Down to the last line below, write out every line exactly, starting with the one that contains "At what coordinates" and leaving out the pictures.

Data in this exercise START

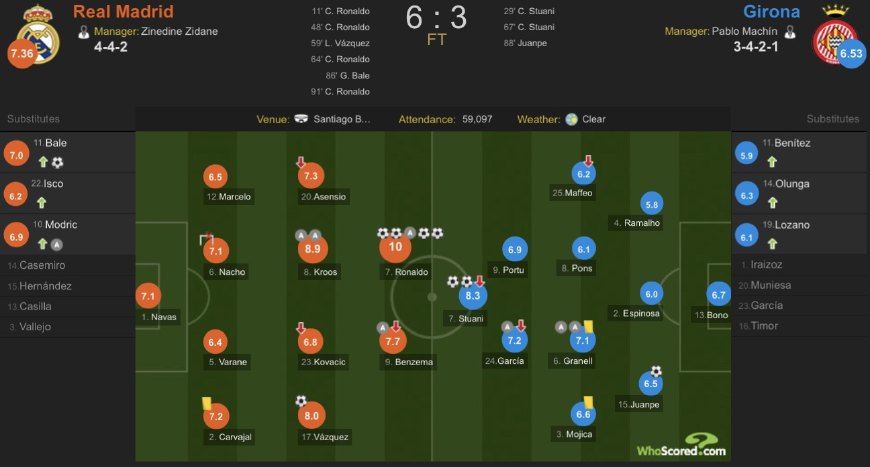The height and width of the screenshot is (467, 870).
Task: Click Granell's yellow card icon
Action: coord(590,326)
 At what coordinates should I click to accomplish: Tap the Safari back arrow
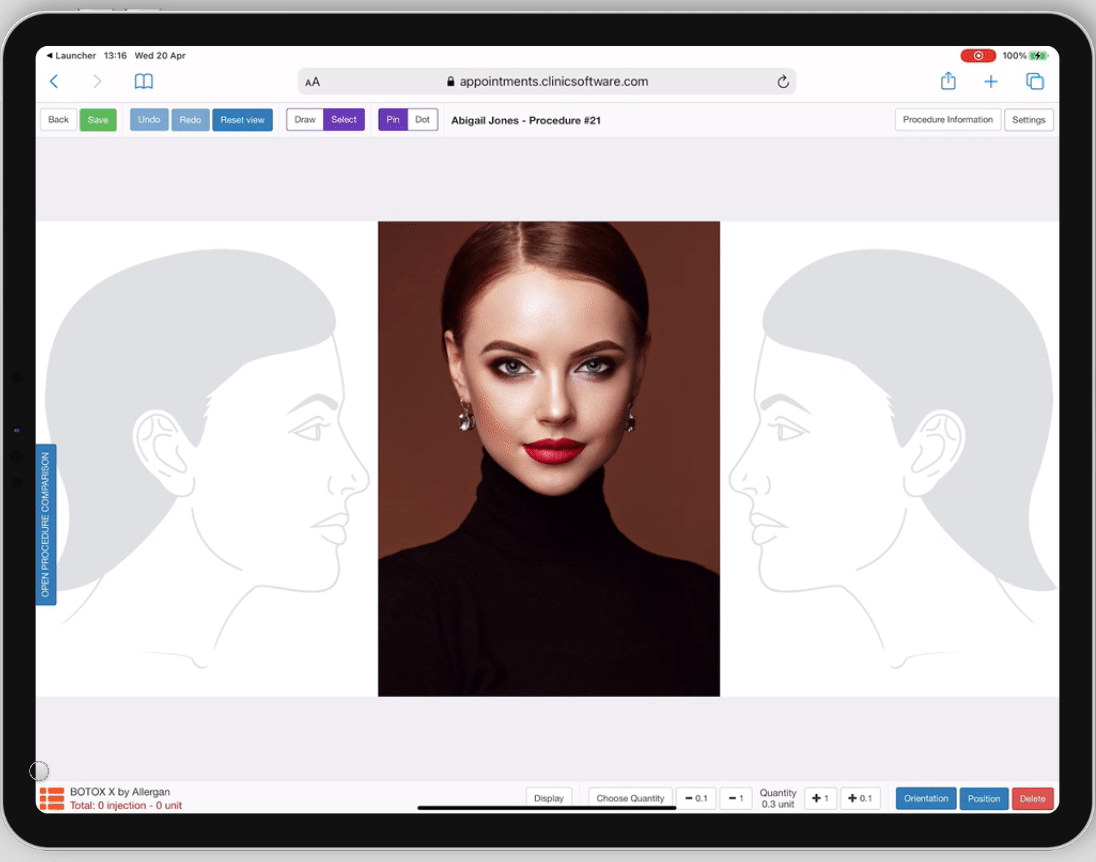click(54, 82)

Data in this exercise END

#### The completed task
 At what coordinates should I click to accomplish: Tap the Safari back arrow
click(54, 82)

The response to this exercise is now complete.